→ **Aim of the task**
Print all entries word for word.

Saved data entries:
══════════
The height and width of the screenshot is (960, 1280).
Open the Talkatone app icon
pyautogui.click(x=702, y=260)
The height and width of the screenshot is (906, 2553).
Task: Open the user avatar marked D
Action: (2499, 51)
══════════
→ **Response area**
The height and width of the screenshot is (960, 1280).
Open the Talkatone app icon
pyautogui.click(x=702, y=260)
The height and width of the screenshot is (906, 2553).
Task: Open the user avatar marked D
Action: (2499, 51)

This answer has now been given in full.